PROBLEM STATEMENT —
From the entries below, reproduce exactly the lines from the one with "Given: Click the red 2831 resistance line" through the one with "Where should I", both included, without images.

[Opening RECORDS TO USE section]

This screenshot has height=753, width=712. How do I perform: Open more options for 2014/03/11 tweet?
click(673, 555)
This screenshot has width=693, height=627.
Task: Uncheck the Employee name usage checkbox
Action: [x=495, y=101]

[Closing RECORDS TO USE section]
[Opening RECORDS TO USE section]

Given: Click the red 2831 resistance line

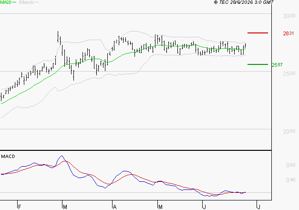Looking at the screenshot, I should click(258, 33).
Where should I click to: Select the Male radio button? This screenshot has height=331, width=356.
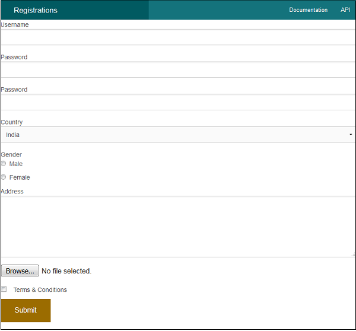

[Closing RECORDS TO USE section]
[Opening RECORDS TO USE section]

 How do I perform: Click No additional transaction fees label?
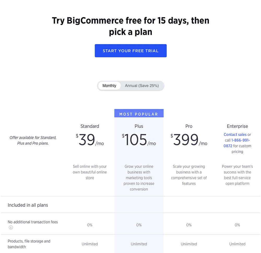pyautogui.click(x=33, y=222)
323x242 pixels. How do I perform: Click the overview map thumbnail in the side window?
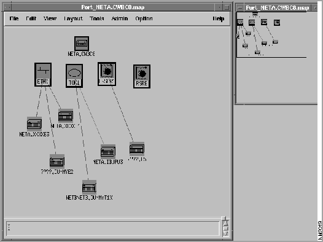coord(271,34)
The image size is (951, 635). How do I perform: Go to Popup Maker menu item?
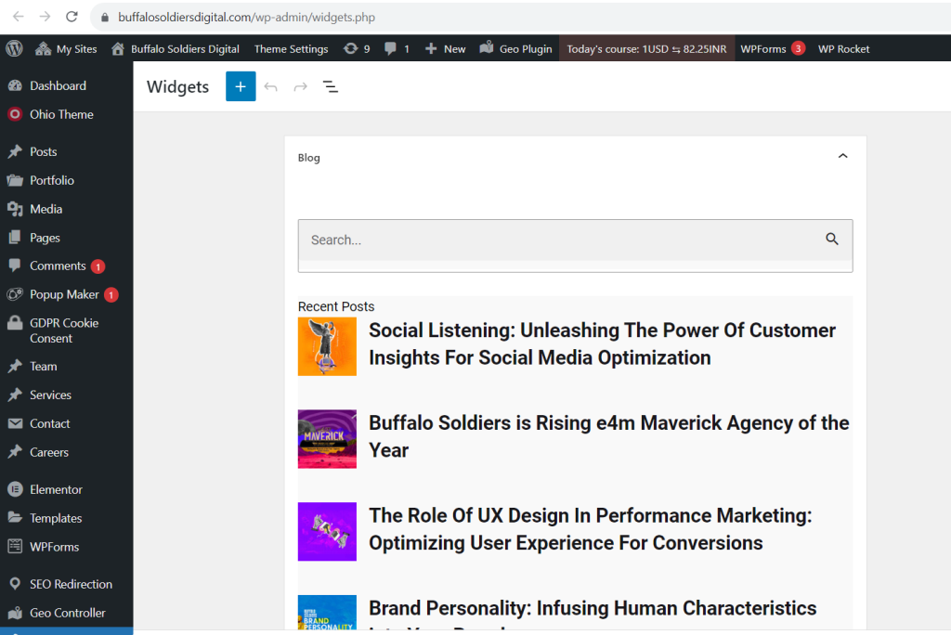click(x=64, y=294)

[Closing RECORDS TO USE section]

SOLUTION FOR THIS EXERCISE —
Given: Click the red 2831 resistance line

Looking at the screenshot, I should click(258, 33).
Where should I click to: Select the Male radio button? This screenshot has height=331, width=356.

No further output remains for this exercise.